**AIM OF THE EXERCISE:** Using the listing beneath this task, count the lines with the word "agent" and write only the result.

- - -

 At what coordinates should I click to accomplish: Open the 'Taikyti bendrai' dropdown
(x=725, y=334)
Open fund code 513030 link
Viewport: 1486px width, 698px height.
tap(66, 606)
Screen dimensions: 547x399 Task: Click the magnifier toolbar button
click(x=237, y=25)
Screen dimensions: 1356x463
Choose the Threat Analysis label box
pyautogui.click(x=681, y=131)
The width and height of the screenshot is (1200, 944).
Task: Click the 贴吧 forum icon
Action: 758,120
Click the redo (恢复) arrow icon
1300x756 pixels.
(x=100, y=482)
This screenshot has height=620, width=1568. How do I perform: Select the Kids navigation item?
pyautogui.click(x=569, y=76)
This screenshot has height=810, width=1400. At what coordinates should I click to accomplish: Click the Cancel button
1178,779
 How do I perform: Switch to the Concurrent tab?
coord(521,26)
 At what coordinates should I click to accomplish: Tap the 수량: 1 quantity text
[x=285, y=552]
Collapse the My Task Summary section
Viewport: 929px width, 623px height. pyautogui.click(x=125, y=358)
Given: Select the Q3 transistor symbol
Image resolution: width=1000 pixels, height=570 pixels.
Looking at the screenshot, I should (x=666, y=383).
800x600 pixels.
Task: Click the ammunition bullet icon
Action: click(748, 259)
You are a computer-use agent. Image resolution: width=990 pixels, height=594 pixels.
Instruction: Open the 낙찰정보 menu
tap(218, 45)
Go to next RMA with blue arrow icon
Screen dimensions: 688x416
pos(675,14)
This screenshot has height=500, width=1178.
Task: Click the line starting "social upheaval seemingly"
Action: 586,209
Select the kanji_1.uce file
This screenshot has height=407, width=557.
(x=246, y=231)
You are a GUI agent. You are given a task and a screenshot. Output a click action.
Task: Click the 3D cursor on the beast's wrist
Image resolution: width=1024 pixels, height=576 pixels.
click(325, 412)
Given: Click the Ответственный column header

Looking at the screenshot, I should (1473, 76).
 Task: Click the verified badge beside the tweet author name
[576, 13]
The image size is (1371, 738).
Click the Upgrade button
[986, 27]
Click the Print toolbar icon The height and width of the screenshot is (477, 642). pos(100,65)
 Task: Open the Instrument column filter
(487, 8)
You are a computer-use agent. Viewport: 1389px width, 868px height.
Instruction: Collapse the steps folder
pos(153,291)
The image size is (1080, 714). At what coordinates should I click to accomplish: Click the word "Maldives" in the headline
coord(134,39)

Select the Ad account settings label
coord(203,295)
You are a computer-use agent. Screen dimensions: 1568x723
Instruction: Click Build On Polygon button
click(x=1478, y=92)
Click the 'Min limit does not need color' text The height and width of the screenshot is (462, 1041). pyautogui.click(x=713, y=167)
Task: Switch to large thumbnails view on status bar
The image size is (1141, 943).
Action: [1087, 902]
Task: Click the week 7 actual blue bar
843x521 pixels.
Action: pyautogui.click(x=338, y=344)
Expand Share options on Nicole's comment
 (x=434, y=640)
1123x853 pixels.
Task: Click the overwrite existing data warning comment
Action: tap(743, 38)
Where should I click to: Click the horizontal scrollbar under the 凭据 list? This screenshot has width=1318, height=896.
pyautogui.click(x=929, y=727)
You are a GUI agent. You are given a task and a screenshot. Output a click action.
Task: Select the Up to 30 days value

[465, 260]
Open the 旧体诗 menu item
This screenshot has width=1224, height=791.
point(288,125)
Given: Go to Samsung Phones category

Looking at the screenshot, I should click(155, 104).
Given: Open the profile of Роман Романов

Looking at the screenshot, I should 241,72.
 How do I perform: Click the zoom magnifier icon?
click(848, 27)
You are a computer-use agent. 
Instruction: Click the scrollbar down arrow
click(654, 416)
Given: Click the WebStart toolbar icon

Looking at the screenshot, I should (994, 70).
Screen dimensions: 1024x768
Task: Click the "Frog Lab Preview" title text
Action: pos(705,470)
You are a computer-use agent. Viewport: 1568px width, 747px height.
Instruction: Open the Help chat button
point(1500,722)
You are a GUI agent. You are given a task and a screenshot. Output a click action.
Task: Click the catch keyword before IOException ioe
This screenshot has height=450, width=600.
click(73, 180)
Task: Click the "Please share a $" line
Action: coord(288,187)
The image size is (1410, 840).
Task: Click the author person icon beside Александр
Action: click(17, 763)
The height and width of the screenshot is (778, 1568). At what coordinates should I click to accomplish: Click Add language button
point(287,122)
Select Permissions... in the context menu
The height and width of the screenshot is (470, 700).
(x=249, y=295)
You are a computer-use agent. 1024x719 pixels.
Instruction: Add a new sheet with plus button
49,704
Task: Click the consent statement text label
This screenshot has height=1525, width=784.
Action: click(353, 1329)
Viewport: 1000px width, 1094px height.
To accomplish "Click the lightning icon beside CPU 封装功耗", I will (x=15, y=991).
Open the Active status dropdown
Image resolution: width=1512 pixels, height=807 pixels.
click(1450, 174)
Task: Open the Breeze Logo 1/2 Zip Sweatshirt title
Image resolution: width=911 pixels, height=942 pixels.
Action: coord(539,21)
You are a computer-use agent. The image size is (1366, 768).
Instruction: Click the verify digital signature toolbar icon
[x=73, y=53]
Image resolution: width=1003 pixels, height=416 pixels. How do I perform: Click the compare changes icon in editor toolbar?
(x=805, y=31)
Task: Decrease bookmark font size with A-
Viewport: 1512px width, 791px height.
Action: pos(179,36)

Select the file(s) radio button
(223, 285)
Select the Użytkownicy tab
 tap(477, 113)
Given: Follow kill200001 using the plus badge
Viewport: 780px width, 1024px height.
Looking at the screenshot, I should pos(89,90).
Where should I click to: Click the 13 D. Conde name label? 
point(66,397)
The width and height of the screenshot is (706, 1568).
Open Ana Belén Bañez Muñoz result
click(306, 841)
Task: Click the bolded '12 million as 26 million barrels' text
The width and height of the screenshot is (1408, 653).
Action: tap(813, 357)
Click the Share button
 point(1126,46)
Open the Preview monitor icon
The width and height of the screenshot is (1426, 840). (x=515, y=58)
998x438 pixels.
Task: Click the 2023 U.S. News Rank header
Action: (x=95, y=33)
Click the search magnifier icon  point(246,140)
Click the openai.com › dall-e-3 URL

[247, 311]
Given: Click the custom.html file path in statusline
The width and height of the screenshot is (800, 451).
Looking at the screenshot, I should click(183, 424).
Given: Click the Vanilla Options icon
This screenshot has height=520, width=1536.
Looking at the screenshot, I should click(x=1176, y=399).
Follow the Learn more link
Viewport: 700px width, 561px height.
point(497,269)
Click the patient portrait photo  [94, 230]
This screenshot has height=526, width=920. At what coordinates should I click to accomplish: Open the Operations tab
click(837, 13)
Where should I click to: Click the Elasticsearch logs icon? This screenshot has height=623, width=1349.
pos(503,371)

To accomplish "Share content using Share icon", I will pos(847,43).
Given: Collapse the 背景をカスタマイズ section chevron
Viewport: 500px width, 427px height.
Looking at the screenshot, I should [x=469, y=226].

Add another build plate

- - -

**SOLUTION TO THIS TASK:** 10